At the end of the exhortation, the Pope again mentions many saints, starting from the first centuries -- No. 94 -- who can be defined saints of the Eucharist.
Q: After having shown how, in the first two parts of the exhortation, each baptized person is called to "internalize" their Eucharistic life, through the deepening of faith, personal prayer, but also the proper celebration of the mystery of Trinitarian love in the liturgy, in the third part Benedict XVI uses strong and concrete words. Here the document indicates how to express the Christian Eucharistic existence in daily life, within a vast "cosmic" vision, calling to a "public witness to our faith" in values that "are not negotiable" -- No. 83, referring to places with limited freedom of worship -- No. 87, and in a particular way invites us to denounce "inhumane situations in which people starve to death because of injustice and exploitation" -- No. 90.

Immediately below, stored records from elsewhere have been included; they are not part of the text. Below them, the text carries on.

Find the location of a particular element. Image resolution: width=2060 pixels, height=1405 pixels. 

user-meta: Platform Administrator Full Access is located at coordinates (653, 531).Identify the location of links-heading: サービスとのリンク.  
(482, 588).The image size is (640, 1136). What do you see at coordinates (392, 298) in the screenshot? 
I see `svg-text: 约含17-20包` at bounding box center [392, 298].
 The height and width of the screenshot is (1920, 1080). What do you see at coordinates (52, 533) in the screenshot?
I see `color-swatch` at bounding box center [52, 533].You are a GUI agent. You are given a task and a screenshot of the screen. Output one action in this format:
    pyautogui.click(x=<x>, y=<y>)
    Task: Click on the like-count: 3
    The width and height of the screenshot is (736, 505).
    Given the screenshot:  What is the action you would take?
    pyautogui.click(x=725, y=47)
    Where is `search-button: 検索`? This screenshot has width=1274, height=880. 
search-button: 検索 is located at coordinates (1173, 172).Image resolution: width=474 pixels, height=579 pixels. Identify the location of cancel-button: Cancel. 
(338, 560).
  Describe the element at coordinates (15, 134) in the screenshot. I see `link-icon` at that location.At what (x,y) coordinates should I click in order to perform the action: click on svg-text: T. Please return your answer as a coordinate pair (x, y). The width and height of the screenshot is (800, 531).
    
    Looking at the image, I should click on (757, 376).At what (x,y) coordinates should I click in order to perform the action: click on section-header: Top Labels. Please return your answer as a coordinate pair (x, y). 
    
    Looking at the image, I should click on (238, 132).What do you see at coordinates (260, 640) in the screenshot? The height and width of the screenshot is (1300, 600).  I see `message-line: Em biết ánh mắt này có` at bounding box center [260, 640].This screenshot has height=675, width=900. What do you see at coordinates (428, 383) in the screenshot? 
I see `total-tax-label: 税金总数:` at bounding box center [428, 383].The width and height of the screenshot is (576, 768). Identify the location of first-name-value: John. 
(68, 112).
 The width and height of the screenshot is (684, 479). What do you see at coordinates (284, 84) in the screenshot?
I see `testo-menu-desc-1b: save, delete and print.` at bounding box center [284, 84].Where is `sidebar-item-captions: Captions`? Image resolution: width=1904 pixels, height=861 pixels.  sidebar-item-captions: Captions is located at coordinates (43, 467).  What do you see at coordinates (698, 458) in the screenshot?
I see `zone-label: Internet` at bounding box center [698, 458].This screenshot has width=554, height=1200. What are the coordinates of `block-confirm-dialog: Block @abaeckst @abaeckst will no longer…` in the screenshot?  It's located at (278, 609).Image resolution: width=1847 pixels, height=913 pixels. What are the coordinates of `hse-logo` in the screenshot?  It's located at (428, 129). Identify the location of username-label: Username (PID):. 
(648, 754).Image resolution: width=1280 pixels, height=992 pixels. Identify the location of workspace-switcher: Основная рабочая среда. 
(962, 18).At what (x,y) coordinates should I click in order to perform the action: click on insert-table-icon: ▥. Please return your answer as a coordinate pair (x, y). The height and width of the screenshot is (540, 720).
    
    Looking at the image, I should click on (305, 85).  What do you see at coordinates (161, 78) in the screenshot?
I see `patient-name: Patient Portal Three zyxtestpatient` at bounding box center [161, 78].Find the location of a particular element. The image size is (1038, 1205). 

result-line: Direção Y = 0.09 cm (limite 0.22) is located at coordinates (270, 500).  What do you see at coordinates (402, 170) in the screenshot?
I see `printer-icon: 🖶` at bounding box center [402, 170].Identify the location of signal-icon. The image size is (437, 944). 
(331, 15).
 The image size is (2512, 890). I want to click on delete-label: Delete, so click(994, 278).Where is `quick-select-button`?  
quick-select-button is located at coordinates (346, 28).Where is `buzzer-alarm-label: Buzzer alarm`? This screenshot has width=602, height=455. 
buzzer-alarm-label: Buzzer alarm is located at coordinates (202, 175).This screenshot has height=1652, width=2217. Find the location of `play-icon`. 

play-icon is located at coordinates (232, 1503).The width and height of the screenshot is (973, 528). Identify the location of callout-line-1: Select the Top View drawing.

Archbishop Eterovic: This is correct, all this also comes from the Eucharist: The gifts as we offer them are the fruits of nature, which are a gift from the good Lord. Creation is a good thing, but we can continuously see how these gifts are damaged by abuse and exploitation.
Also, this will be the fruit of "Eucharistic existence," which will do everything possible to offer the following generations the possibility to bring the bread and wine in offering to the Lord's altar, so that through the grace of the Holy Spirit and the words of the priests, they may be changed into the body and blood of Christ.
Q: In this sense, Christian ecology is not a type of "ideological" ecology but a true "Eucharistic" ecology?
Archbishop Eterovic: Yes, as with all aspects of Christian life the Eucharist must represent the spirituality that lights the life of each man and each woman, in all spheres of their activities. As well as in the relation with creation and with ecology.
Q: Benedict XVI faces the theme of globalization … of solidarity.
Archbishop Eterovic: Yes, like the negative sides of globalization, especially deploring the fact that, alas, the rich are always less, while the poor are always more, and often they do not get their "daily bread," invoked every day in the Our Father.
This is a scandal -- No. 91. The Holy Father mentions as an example that less than half of the amount destined to arms would suffice to feed the poor in the world -- No. 90.
This constitutes a great responsibility for Christians. The Holy Father calls Christians, but also men of good will, to put an end to the scandal of hunger in the world.